Prices for a 70cl bottle of raki, an aniseed-flavoured drink native to Turkey, have surged nearly 500 per cent since 2004 to the equivalent of £17.80 – far outstripping the country’s consumer price index, which saw a 161.8 per cent increase over the same period.
The founder of the Turkish Republic, Mustafa Kemal Ataturk, was a fan of raki, and although Turkey is a Muslim majority country it had a thriving drinking culture. Mr Erdogan’s Islam-oriented ruling party has voted in a series of laws targeting alcohol, winning praise from sociallyconservative supporters. But many consumers, angered by the government’s restrictions and taxes, have decided to abandon storebought alcohol altogether and brew their own raki instead.
“For 30 years as a chemist I’ve been teaching people, and in August [of 2014] I made my first [instructional] video and uploaded it to Youtube,” Cengiz Dev said.

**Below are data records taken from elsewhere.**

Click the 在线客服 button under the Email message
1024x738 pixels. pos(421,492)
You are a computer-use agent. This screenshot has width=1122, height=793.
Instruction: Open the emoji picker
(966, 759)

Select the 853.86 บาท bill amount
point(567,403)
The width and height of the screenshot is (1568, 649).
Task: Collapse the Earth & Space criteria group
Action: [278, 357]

Mr Dev’s Youtube channel – which has accrued more than 1.3 million views – is just one of dozens of similar Turkish videos sharing tips and tricks of brewing and mixing alcohol at home. A Turkish Facebook group devoted to home-made alcohol has amassed some 28,000 followers.
Mr Dev says that for just ten Turkish lira (about £2.05) he can produce a litre of raki in his kitchen. The two-week process involves fermenting a mix of sugar or fruit, water, lemon, salt and dried yeast before distilling the alcohol and adding aniseed oil and water. With a 200-litre fermentation drum, Mr Dev said he can produce 40 litres of pure alcohol, which yields about 80 bottles of raki that he says rival retail brands for taste.
Turkey’s government has introduced other anti-alcohol measures. In 2014 it banned the sale of alcohol after 10pm in corner shops and supermarkets, and prohibited adverts for alcohol in newspapers and on TV. By law, a health warning and the phrase “Alcohol is not your friend” is now printed on all alcohol bottles sold in Turkey.